Saturday, October 18, 2008
Lazy Log Writer - Vindication & thank you Fitaloon
I crawled out of bed, bleary eyed, signed in, and tried to start it. I got:
ALTER DATABASE MOUNT
Sat Oct 11 00:35:05 2008
ORA-00202: control file: '/u01/control02.ctl'
ORA-27037: unable to obtain file status
That woke me up. OK, Who/what messed with the control file?
I tried to look at the file and got a message that told me that not only was the control file inaccessable, the entire drive /u01 was inaccessable.
I called across the great divide to the company who controls the hardware and eventually got, "The backup battery for the write cache needs replacing in the SAN".
Monday morning I resent my email to management from a week and a half before. I highlighted my paraphrasing of Fitaloon's comment to my first posting on this subject, "Could our problem be caused by the write cache on the disk having some sort of problem? For example, could it be something as simple as failed backup batteries for the write cache?" Thank you, Fitaloon. You hit the nail on the head.
Since the replacement of the battery, our log writer has been zipping right along, good performance, at last!
Sunday, September 28, 2008
Delete vs. Truncate - graphically
I had not been expecting such a graphical re-enforcement of the rule. I had found the full table delete in some executing code and was curious how much redo it was generating. I ran René Nyffenegger's script 'how_much_redo' .
Assuming that it is giving accurate results, here is what I got for the 3 operations.
SQL> INSERT INTO T1_DEL (SELECT * FROM T1);
1161874 rows created.
SQL> exec how_much_redo;
New Redo Bytes Written: 408985600 (390 MB of redo TO INSERT)
SQL> delete from T1_DEL;
1161874 rows deleted.
Elapsed: 00:06:30.90 (6 MINUTES TO DELETE)
New Redo Bytes Written: 661496320 (630 MB of redo TO DELETE)
SQL> truncate table T1;
Table truncated.
Elapsed: 00:00:06.80 (6 SECONDS TO TRUNCATE)
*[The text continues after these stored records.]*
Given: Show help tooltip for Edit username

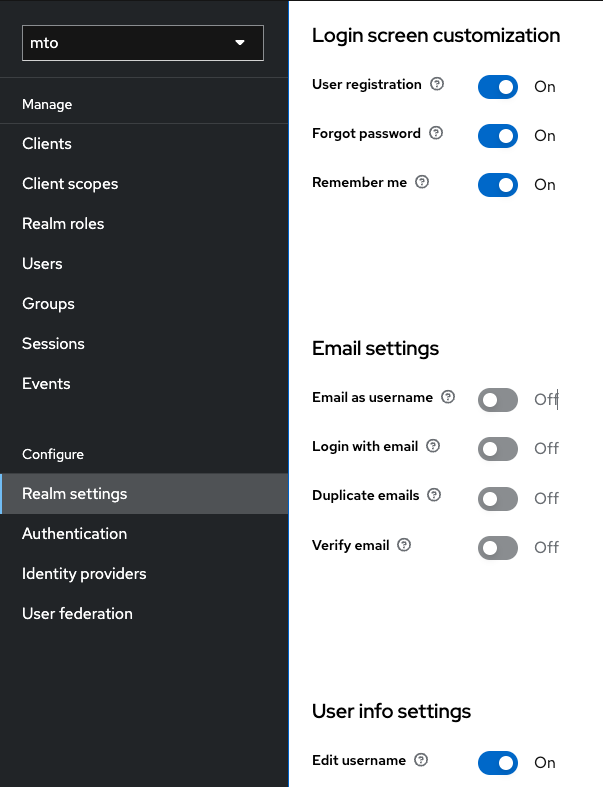Looking at the screenshot, I should click(421, 760).
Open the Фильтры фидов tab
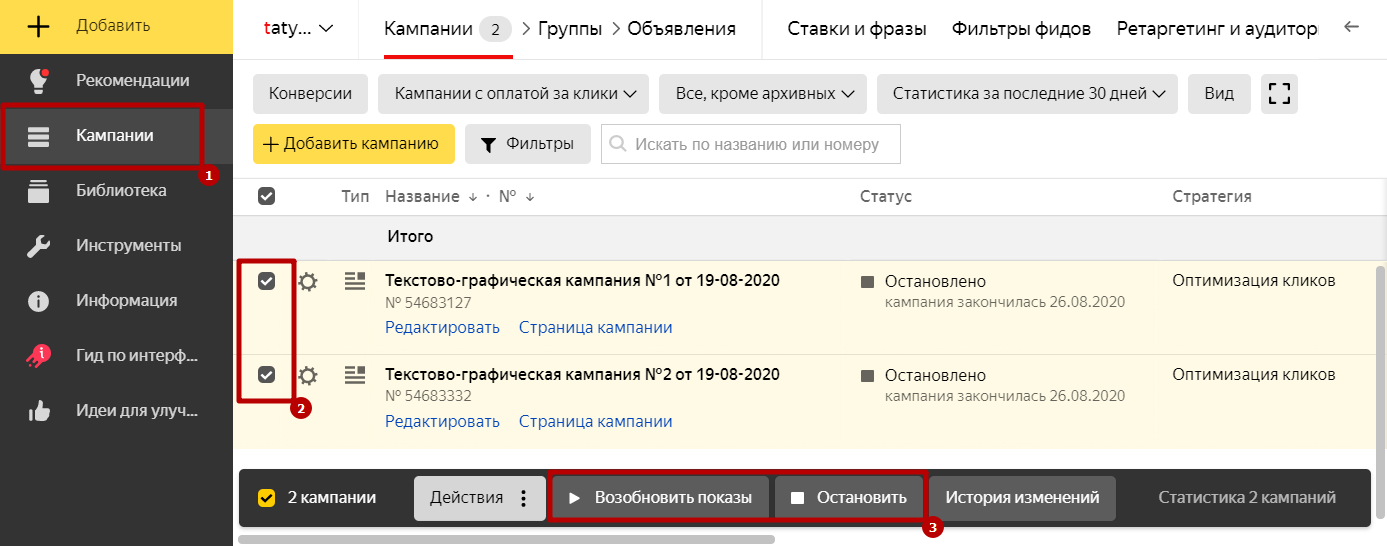The height and width of the screenshot is (546, 1387). (x=1020, y=29)
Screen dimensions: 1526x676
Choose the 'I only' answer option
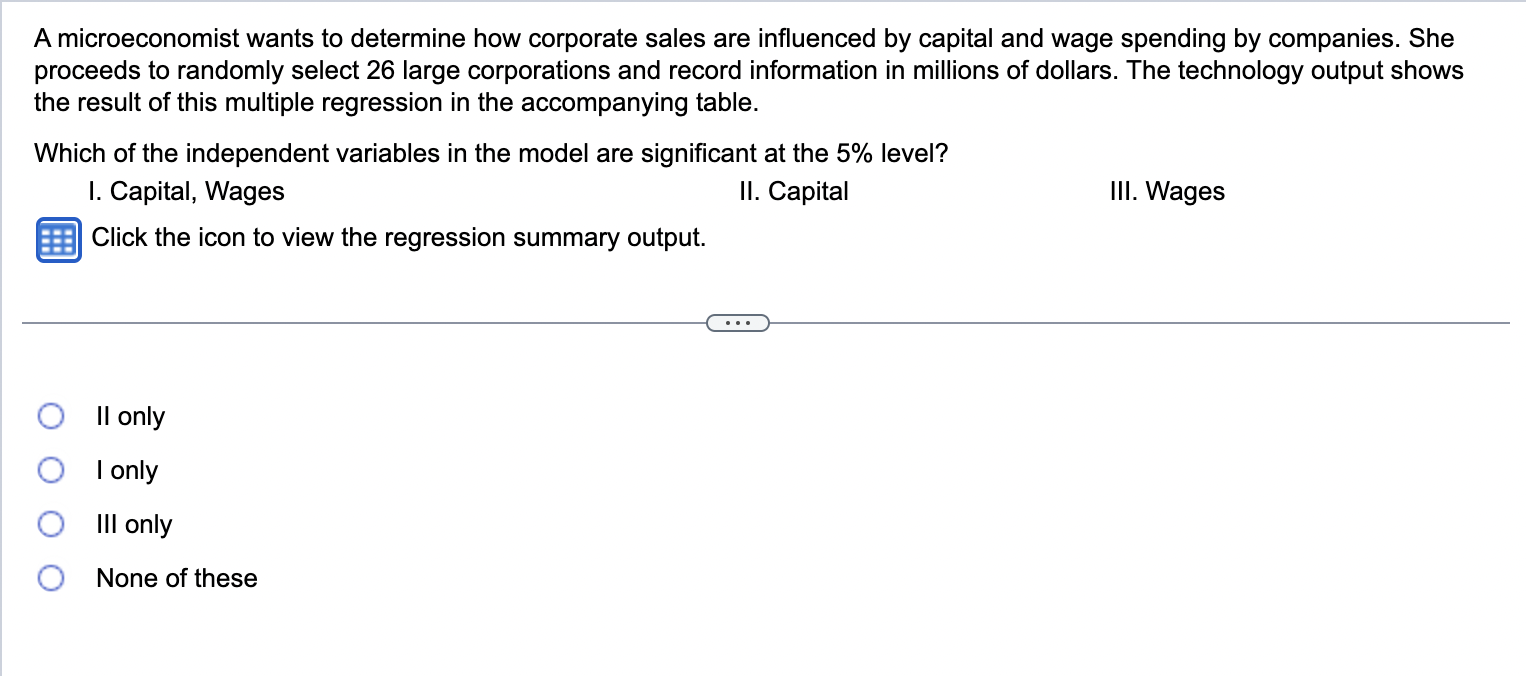tap(51, 469)
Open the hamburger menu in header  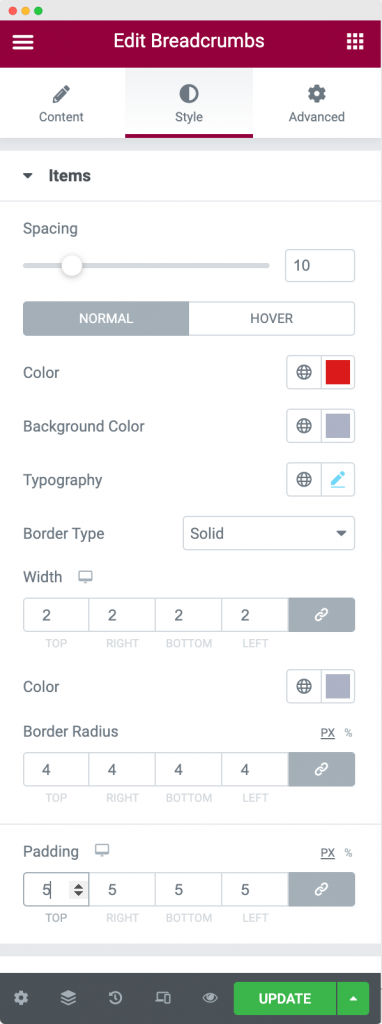(23, 42)
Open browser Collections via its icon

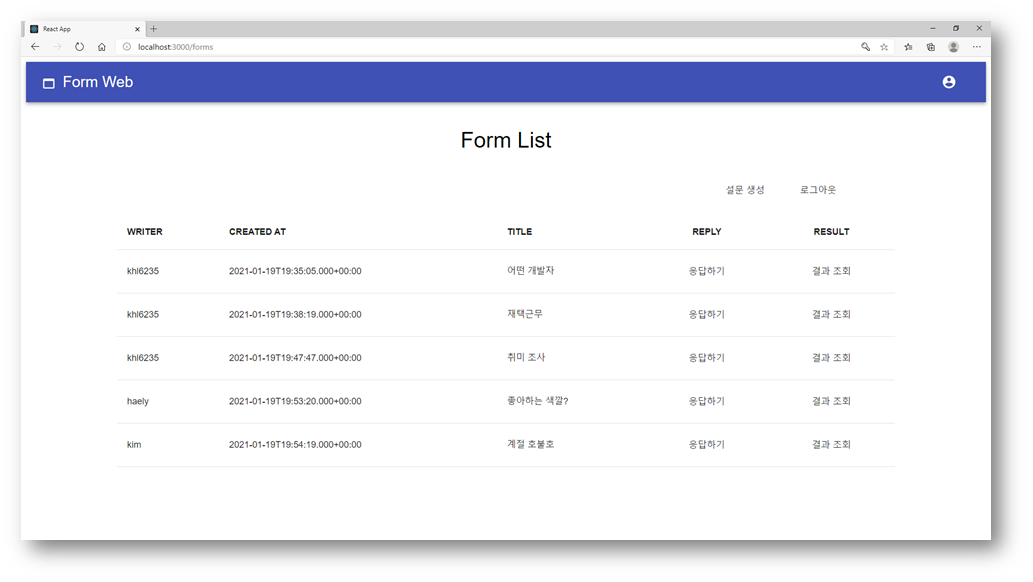[x=930, y=46]
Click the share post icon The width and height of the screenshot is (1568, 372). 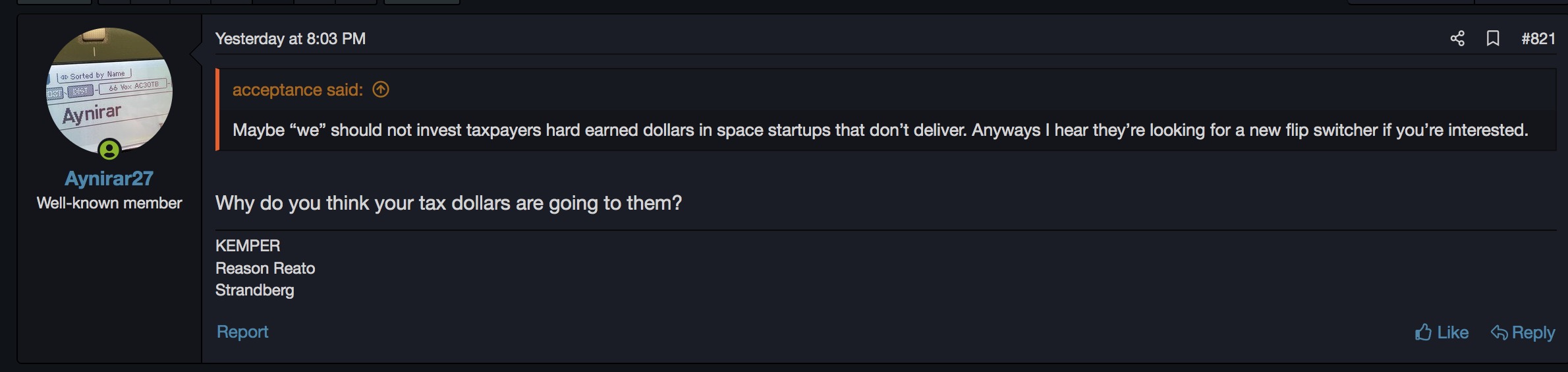tap(1457, 39)
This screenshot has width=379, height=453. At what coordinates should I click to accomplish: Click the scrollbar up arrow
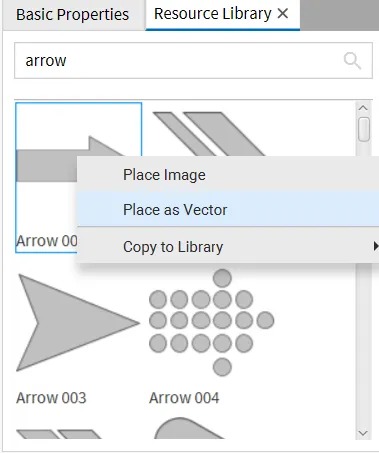[x=363, y=108]
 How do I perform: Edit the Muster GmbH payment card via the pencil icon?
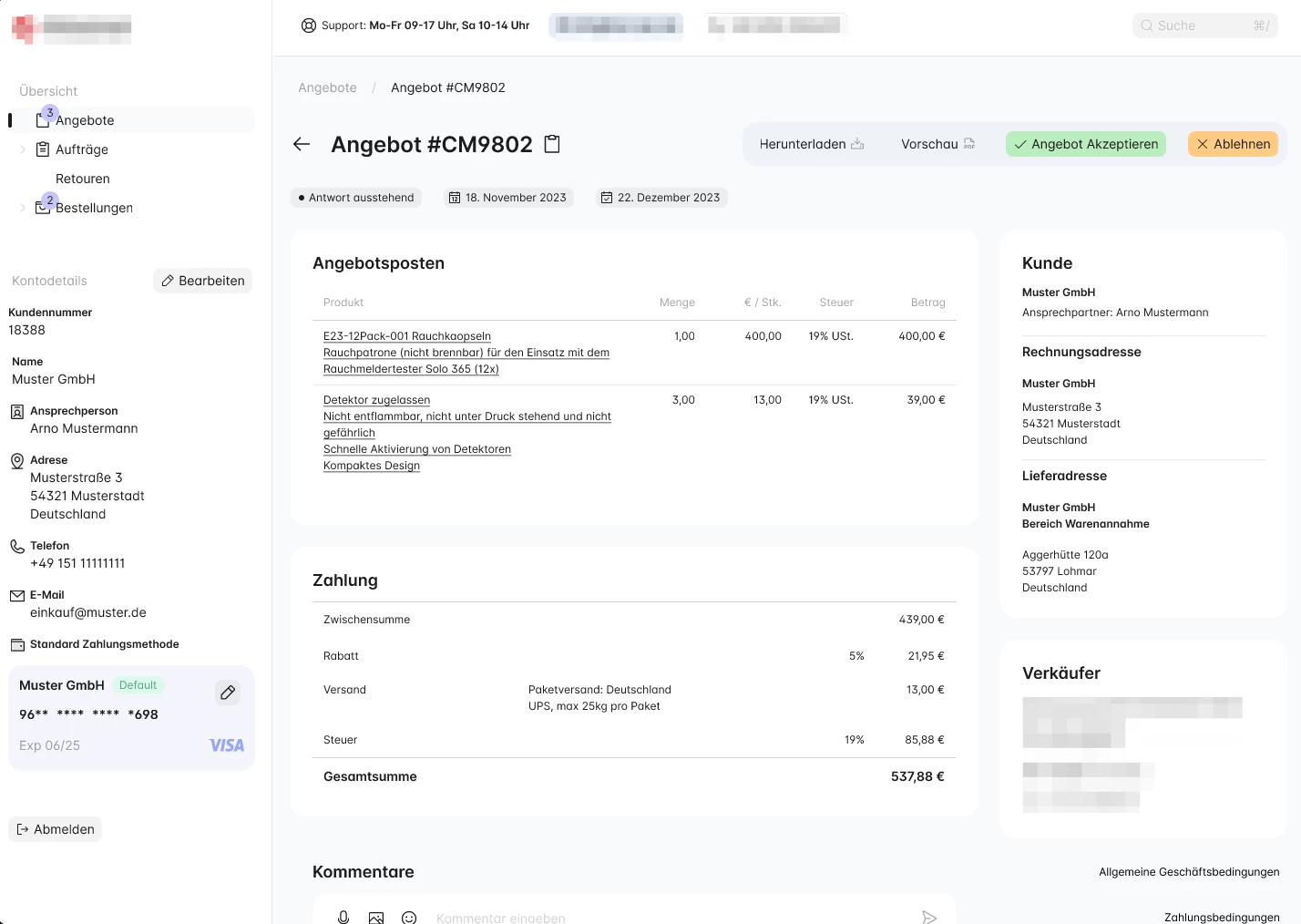(228, 693)
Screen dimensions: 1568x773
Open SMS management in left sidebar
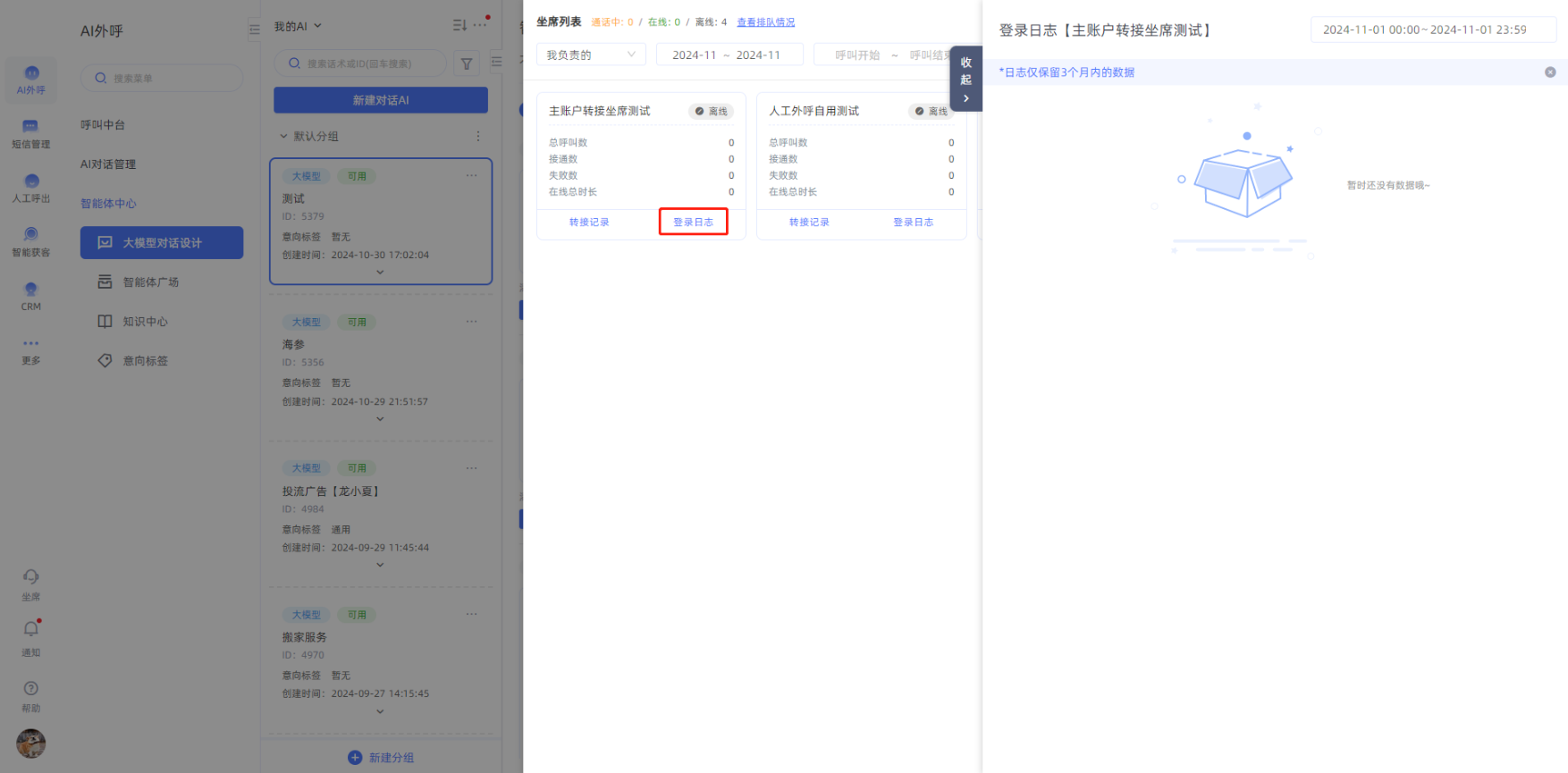click(30, 133)
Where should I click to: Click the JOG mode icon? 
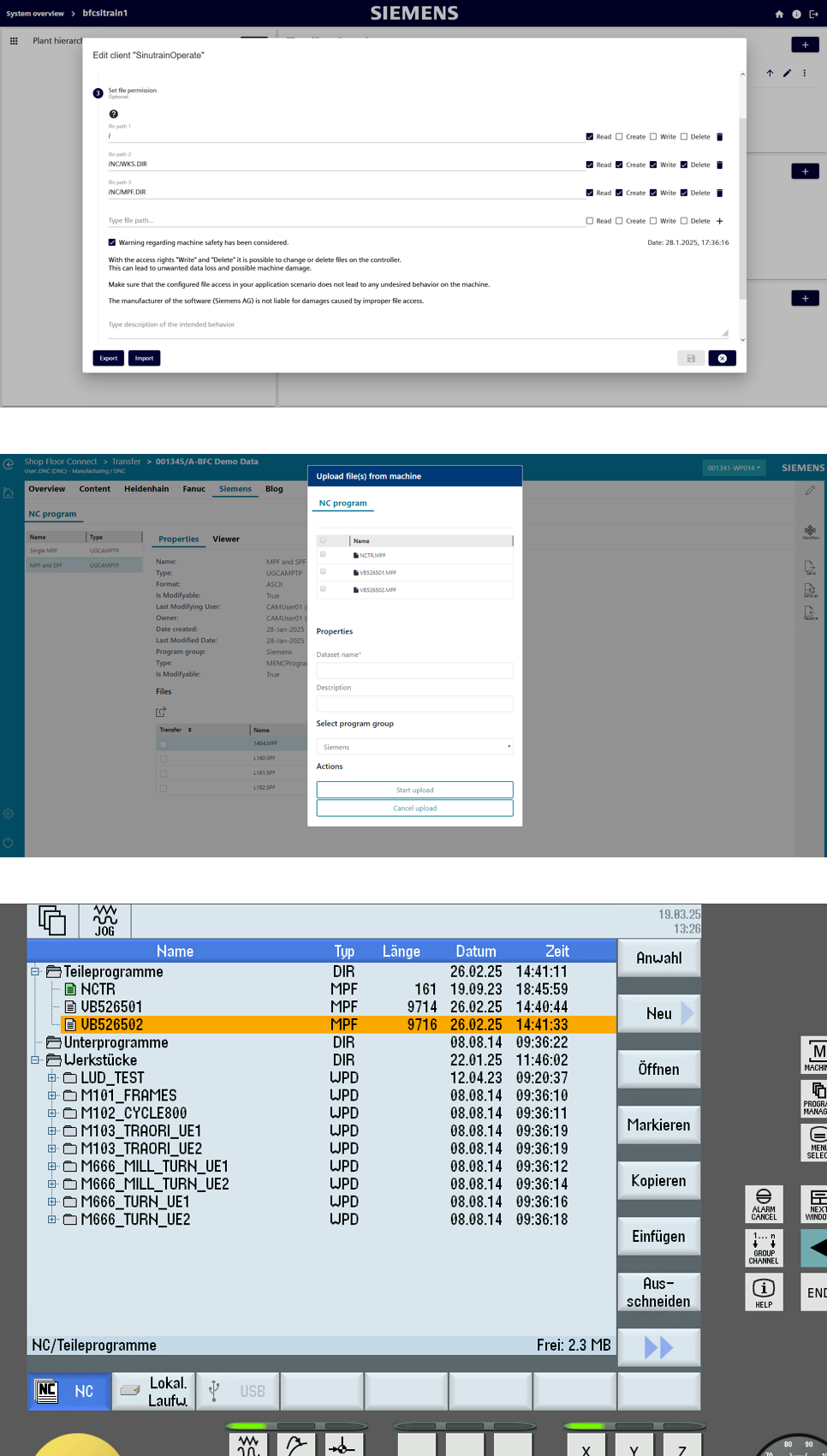[105, 921]
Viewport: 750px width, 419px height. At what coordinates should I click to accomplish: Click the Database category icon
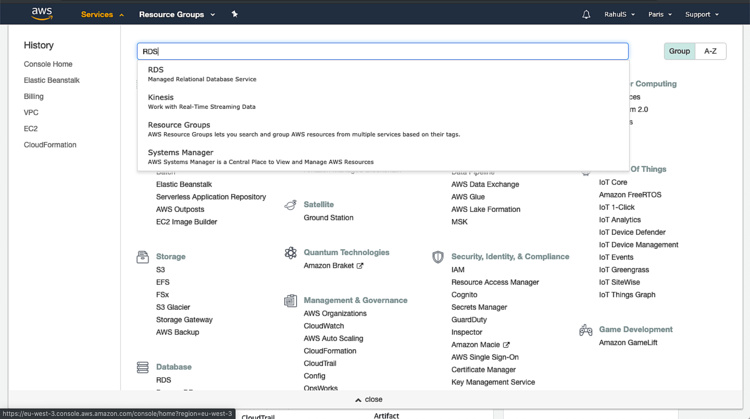click(x=143, y=368)
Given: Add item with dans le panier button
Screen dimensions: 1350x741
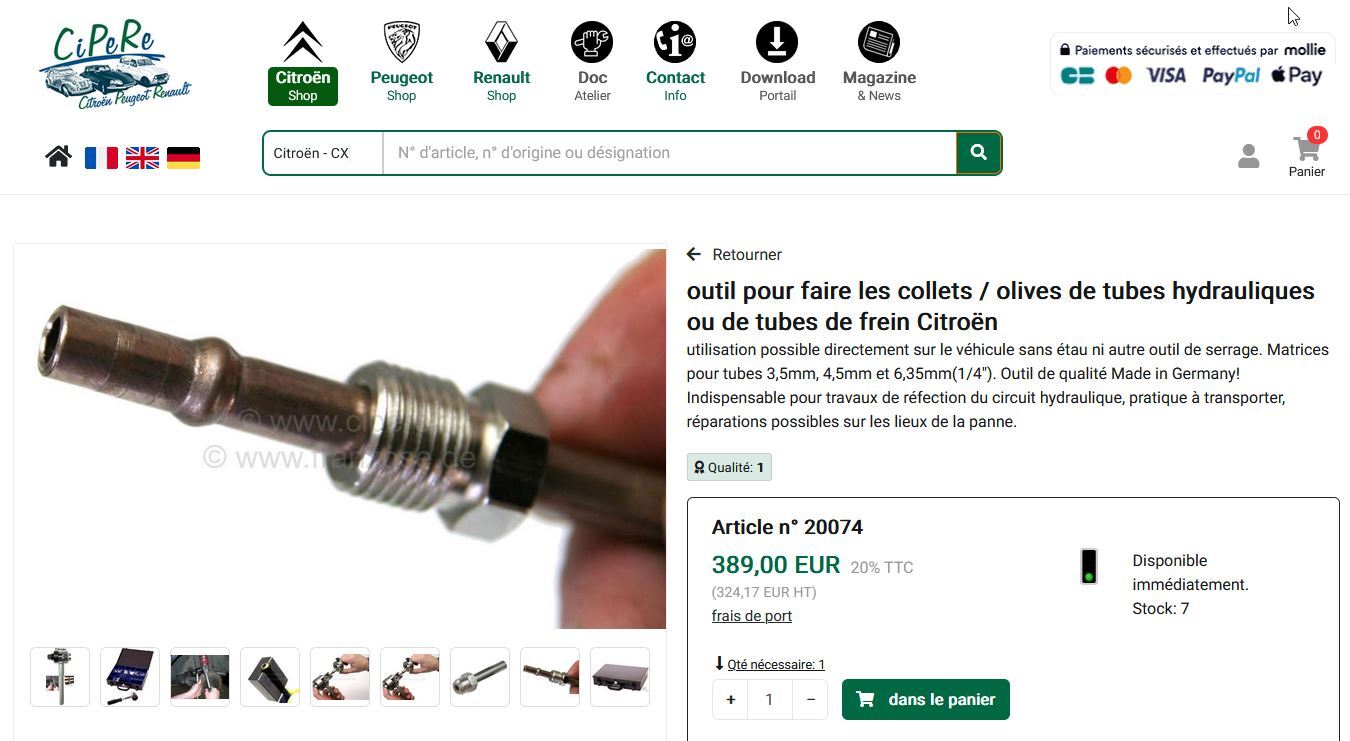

New Redo Bytes Written: 815616 (less than 1Mb of redo to TRUNCATE)
Saturday, September 27, 2008
Lazy Log Writer - The non Resolution
1. Management asked that the entire database be moved to the NAS disks because they initially seemed faster. I had to let them know, that, no, the writes there are not faster.
2. The efforts to cross the great divide and get the storage manager in the other company to actually look at his configuration resulted in, "Since the writes are slow on two different pieces of our machinery, it can't be our fault - it must be oracle. I'm debugging nothing."
3. The other company informed us, "By the way, we will be installing new hardware in a couple of weeks at the same time that you are making a major application upgrade." How does that sound for a prospect of a smooth transition? This was followed by an email, "Claudia, are you working with the other company on this?" Not only am I not working with them, I never heard of it!
4. Management informed me, "Since there will be a hardware change soon, don't bother to follow up on this problem."
So they will install the hardware, we will deploy the new application version, and there will be storm and drama about the excessive waits for redo log writes. I think that I should change my name to Cassandra.
Thursday, September 25, 2008
A lazy log writer
What was going on at work? Not much - as in not what should have been. I like looking at the performance monitor on Enterprise Manager for a quick glance at what is going on. It wasn't a pretty picture.
Clicking on the 'Blocking Sessions' tab I saw that that the log writer session was blocking various other sessions.
I went into the alert log and was pointed to a log writer trace file. Inside the trace file I found
*** 2008-09-25 15:28:24.239
Warning: log write time 15460ms, size 6999KB
*** 2008-09-25 15:28:24.836
Warning: log write time 590ms, size 6898KB
*** 2008-09-25 15:28:29.852
Warning: log write time 5020ms, size 6999KB
I looked at metalink and got
" The above warning messages has been introduced in 10.2.0.4 patchset. This warning message will be generated only if the log write time is more than 500 ms and it will be written to the lgwr trace file .
"These messages are very much expected in 10.2.0.4 database in case the log write is more than 500 ms. This is a warning which means that the write process is not as fast as it intented to be . So probably you need to check if the disk is slow or not or for any potential OS causes. "
We just upgraded to 10.2.0.4. Our storage is across the great divide at another company. We are often short of answers other than, "Everything is configured correctly". With quite a bit of work we have gotten a pair of LUNS allocated for redo logs.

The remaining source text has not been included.